Selected extract:
In the crossover and into the Big Show this afternoon, Glenn Ordway went off on those who are trying to make Cedric Maxwell into a villain for the piece in the Herald by Jesse Noyes this morning about Maxwell’s comments on the air Monday night in Houston.
Ordway says the Herald got it wrong, and that this is another example of how anyone today can make a call, send an email or make a blog post and turn their business upside down. He believes Maxwell was in reality doing an imitation of Tommy Heinsohn when he made the comments about Violet Palmer, who has been a frequent target of Heinsohn in the past. Ordway played the tape on the show, which showed what Maxwell’s intent was. Maxwell made his voice scratchy to sound like Heinsohn, and in fact afterwords Sean Grande and Maxwell actually complimented Palmer, saying that last few years, every time they saw her, she was the best official on her crew.
Ordway says Noyes likely didn’t hear the remarks and merely took it off of the Universal Hub blog. He and the Big Show used that as an opportunity to go off on how blogs have a different set of standards and rules, that blogs are “dangerous” etc etc etc.
I can easily accept and agree with Ordway’s premise that Maxwell made the remarks as a joke, imitating Tommy Heinsohn. I would agree with him that this is being way overblown and that Maxwell shouldn’t be getting this sort of heat.

Tasks to carry out:
a: Answer these questions about the post on Cedric Maxwell's on-air comments:
(i) Which reporter wrote the Herald piece about Maxwell?
(ii) Whose voice does Ordway believe Maxwell was imitating?
(iii) According to Ordway, where did the reporter likely take the remarks from?
b: Print everything in the post on Cedric Maxwell's comments from "In the crossover" down to "night in Houston.".
c: Proceed with the post about Cedric Maxwell's on-air comments, picking up after its final sentence.
The lines after this point are drawn from an unrelated source.

Data block:
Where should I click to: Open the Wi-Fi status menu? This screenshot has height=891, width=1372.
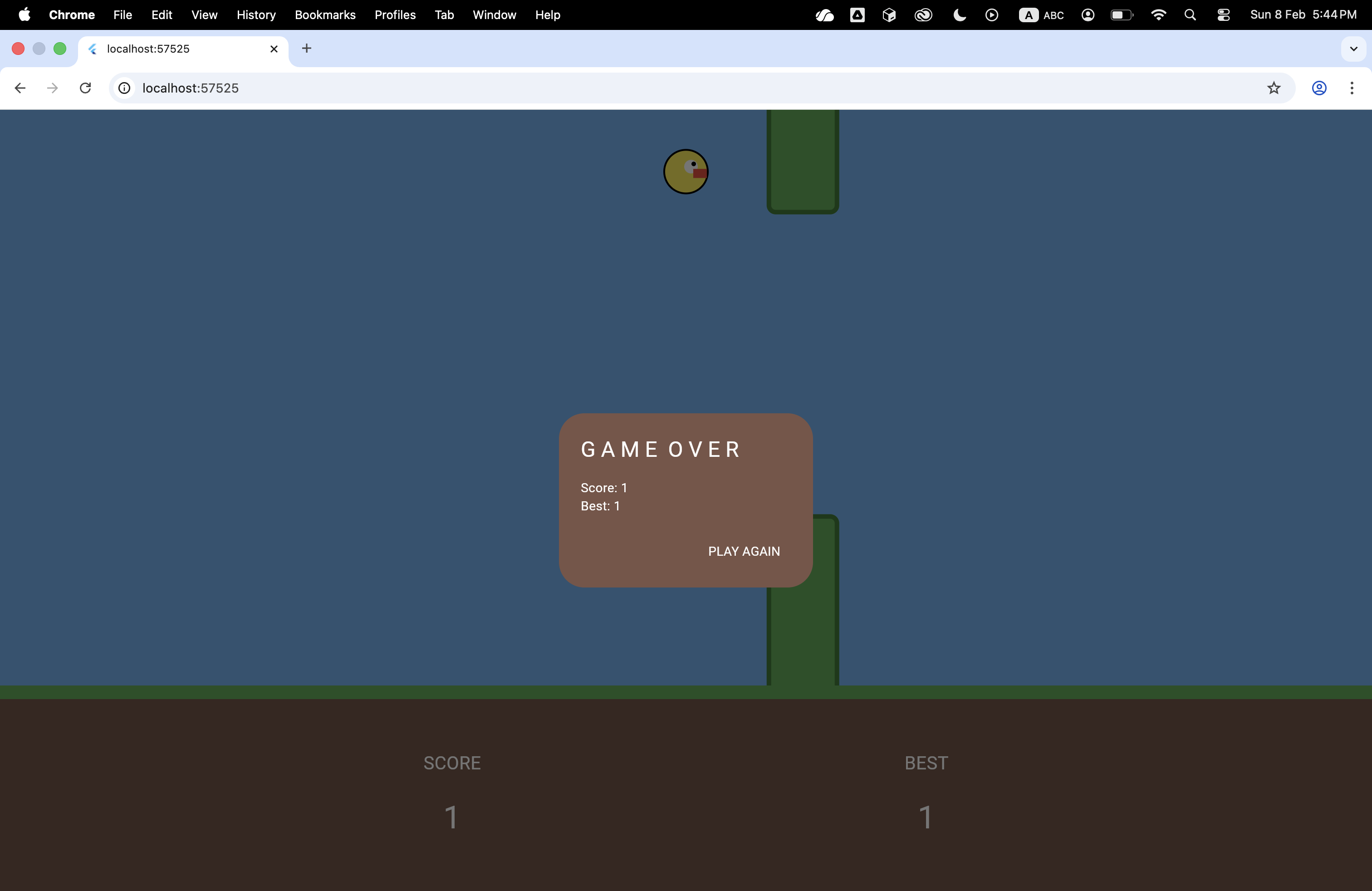pyautogui.click(x=1158, y=15)
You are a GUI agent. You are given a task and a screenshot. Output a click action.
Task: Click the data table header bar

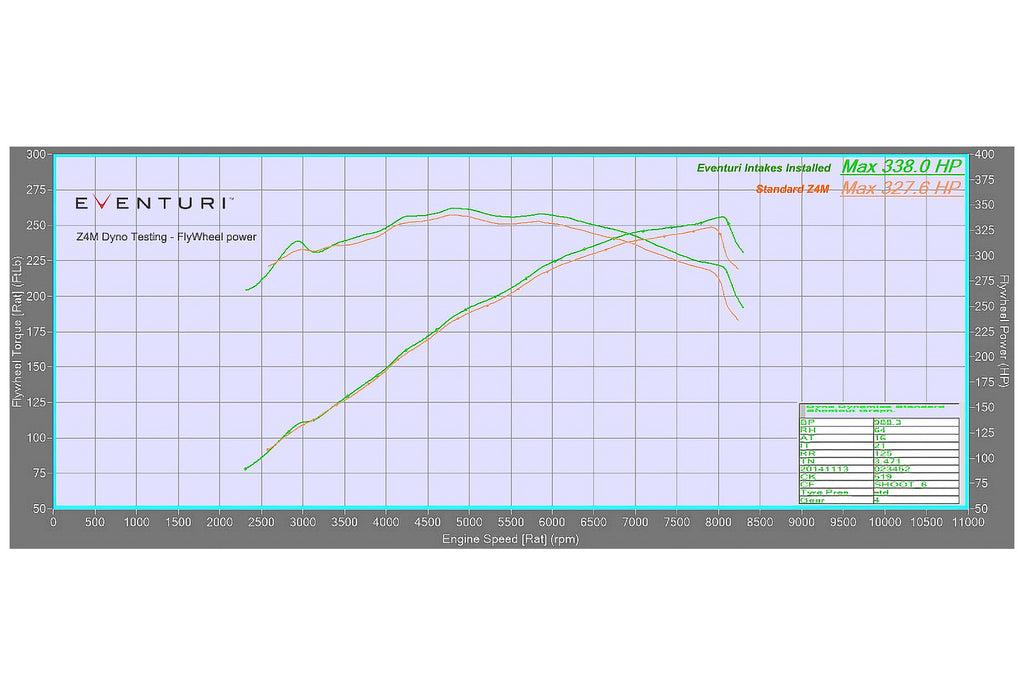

Answer list:
a:
(i) Jesse Noyes
(ii) Tommy Heinsohn
(iii) The Universal Hub blog

b:
In the crossover and into the Big Show this afternoon, Glenn Ordway went off on those who are trying to make Cedric Maxwell into a villain for the piece in the Herald by Jesse Noyes this morning about Maxwell’s comments on the air Monday night in Houston.

c:
It’s obvious to me that Maxwell shouldn’t have to apologize for this.
I just have one issue here, however. It’s easy to put all the blame on the “blogs” but who made this a legitimate story? Was it Noyes by putting in the paper, or was it Jason Wolfe who was quoted in the Noyes story, and stated that Maxwell would be apologizing on the air tonight?
By making that statement, Wolfe is agreeing with the premise that Maxwell did something worthy of an apology, which is certainly newsworthy. He makes it a legitimate story. Should Wolfe had given a “no comment” or said that they were looking into it more before making that statement? I think so. HE gave Noyes a basis for publishing the story with his comments.
The original blog poster may not have “gotten” the comments by Maxwell, but it appears Wolfe didn’t either. He should be apologizing to Maxwell. Publicly.
Andy Hart called into ESPN Boston yesterday to talk with Mike Felger about the combine in Indianapolis. He was asked if he had seen Bill Belichick out there, and Hart replied that he hadn’t and one of the things that he mentioned was that he didn’t know if it had to do with his “legal issues.” Other reasons were that Belichick and his staff had been at the Pro Bowl and perhaps needed some time to get back and have their their own meetings and so forth, were making other visits, and a few other possibilities. I was disappointed to hear Hart even raise the legal issues as a possibility.
As was stated here last week, Belichick doesn’t have any legal issues. He is not involved in the legal proceedings in the NJ case. Period. His name has been thrown around, and that is it.
The Media Circus has more hate for bloggers from mainstream media and their media rant of the week, where they knock “experts” who are picking the Cubs to win it all because this is the year Prior and Wood will be healthy.
Before totally immersing himself into March Madness, David Scott has a look back at his time in Fort Myers, which includes an interesting rumor about Bill Simmons and Sports Illustrated.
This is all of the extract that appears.